NSF-Funded Study Creates Strategy to Improve System Performance of Traffic Apps

This study was recently published in IEEE – Transactions on Intelligent Transportation Systems (https://ieeexplore.ieee.org/document/9312471)

A diagram of the CRM-M-IP schematic.

Doctoral candidate Stephen Spana and his adviser, Dr. Lili Du of the UF Department of Civil & Coastal Engineering, worked on a National Science Foundation study aimed at mitigating system traffic congestion by leveraging users’ reaction to real-time traffic data provision such as from Google Maps or Waze or other apps.

For example, traffic conditions can deteriorate when users simultaneously flock to routes which the apps are showing to be uncongested, a phenomenon known as overreaction. Additionally, users exhibiting certain route selection behavior (such as selecting the route with minimum travel time) can lead to a sub-optimal system-level performance. The work that Spana and Dr. Du undertook developed a proactive strategy for information providers (i.e. Google Maps and Waze) to implement under a connected infrastructure environment. The researchers identified this strategy as a coordinated routing mechanism under a mixed-strategy congestion game with information perturbation (CRM-M-IP).

“This routing scheme coordinates the routing decisions of all users to avoid the situation of overreaction,” Spana said. “Additionally, strategically perturbing the traffic information sent to vehicles ensures that the decision-making of users will help improve network-wide conditions.”

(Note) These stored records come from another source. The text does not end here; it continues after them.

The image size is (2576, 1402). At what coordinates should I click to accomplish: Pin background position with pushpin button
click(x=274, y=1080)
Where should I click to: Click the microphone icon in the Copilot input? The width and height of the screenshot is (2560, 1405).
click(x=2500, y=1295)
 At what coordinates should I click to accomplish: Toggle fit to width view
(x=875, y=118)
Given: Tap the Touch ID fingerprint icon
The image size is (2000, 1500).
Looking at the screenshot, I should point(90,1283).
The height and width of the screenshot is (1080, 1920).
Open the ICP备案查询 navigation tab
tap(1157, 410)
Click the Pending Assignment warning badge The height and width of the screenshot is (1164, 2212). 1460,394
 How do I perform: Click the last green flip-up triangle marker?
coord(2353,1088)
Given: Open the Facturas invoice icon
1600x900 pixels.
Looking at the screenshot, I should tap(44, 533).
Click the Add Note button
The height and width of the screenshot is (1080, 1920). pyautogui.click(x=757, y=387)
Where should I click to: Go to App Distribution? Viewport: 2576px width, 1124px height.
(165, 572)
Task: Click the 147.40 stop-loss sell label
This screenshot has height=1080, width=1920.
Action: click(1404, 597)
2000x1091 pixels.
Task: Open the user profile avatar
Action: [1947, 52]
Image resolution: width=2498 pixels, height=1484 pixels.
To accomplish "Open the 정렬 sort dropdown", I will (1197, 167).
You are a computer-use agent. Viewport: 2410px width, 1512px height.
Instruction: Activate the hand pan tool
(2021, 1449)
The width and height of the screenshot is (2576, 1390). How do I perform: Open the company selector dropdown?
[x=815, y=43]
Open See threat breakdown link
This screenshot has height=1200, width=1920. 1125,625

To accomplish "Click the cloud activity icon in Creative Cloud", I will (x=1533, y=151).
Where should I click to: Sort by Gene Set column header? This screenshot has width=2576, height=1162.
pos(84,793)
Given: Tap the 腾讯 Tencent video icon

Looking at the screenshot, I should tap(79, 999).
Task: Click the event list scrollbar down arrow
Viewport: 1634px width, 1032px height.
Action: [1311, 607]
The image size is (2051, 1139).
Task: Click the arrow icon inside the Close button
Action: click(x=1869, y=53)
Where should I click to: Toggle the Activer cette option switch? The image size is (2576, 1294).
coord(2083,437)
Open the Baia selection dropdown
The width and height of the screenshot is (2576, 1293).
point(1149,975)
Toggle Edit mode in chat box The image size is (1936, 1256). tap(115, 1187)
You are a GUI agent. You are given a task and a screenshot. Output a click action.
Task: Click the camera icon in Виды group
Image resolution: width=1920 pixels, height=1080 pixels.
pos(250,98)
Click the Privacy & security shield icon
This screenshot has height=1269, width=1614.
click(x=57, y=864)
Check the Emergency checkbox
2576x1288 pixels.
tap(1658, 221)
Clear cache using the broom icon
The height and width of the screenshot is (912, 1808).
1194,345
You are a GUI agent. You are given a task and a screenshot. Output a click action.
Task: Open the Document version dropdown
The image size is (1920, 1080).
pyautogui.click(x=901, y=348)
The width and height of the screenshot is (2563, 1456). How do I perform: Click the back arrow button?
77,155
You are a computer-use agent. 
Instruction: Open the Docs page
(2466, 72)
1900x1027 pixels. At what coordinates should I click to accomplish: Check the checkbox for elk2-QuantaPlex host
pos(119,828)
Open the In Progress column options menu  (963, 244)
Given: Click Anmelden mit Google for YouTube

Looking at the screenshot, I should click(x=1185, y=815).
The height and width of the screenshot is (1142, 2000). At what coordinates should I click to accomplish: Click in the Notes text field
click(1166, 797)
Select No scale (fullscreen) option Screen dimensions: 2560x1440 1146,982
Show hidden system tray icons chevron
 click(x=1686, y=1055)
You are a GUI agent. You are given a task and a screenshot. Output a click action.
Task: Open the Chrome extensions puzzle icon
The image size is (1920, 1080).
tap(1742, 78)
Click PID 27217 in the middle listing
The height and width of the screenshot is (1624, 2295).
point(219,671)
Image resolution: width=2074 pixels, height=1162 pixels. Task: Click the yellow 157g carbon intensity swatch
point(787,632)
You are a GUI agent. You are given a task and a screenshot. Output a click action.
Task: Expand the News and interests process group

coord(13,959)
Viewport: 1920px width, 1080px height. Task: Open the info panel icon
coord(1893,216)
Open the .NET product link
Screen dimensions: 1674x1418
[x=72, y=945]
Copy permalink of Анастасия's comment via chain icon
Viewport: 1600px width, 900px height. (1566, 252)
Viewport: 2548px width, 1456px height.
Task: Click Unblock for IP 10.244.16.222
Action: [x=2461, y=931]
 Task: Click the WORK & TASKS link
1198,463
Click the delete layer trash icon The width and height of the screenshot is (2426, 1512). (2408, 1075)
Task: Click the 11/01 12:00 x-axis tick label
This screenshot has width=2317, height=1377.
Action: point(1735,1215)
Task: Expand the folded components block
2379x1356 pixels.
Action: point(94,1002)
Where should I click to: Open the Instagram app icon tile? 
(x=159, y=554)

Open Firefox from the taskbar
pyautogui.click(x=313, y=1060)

While information perturbation will improve system conditions, it will also cause some users to sacrifice individual user optimality. Spana said their work was focused on exploring the trade-off between system benefit and individual user loss resulting from information perturbation.

Stephen Spana will be graduating with his Ph.D. in Summer 2021.

Spana’s role in this project was to develop the CRM-M-IP mathematical model. He was also tasked with demonstrating that a system-level improvement was reached due to the implementation of information perturbation, and that it was more significant than the corresponding individual losses. Additionally, Spana wrote the MATLAB code used for the numerical experiments that were used to verify and test their theoretical results. He also co-authored the journal article that was recently published in IEEE- Transactions on Intelligent Transportation Systems along with Dr. Yafeng Yin of the University of Michigan.

Results from the study showed that information perturbation indeed created a system performance improvement that was more significant than the corresponding user losses

“This result holds at low perturbation levels, meaning small perturbation to traffic information sent to users can result in noticeable system improvement with relatively low individual sacrifice,” Spana said. “These outcomes were confirmed using numerical experiments.

The researchers also used simulation to quantify the system performance improvement (>3%) and average travel time improvements (>3.5%) resulting from following the CRM-M-IP.

This work shows the potential benefits of using this type of strategic information delivery under connected vehicle infrastructure. A successful implementation of the CRM-M-IP could result in a noticeable reduction of system-level travel costs, while requiring negligible user-optimality sacrifices for a small percent of users.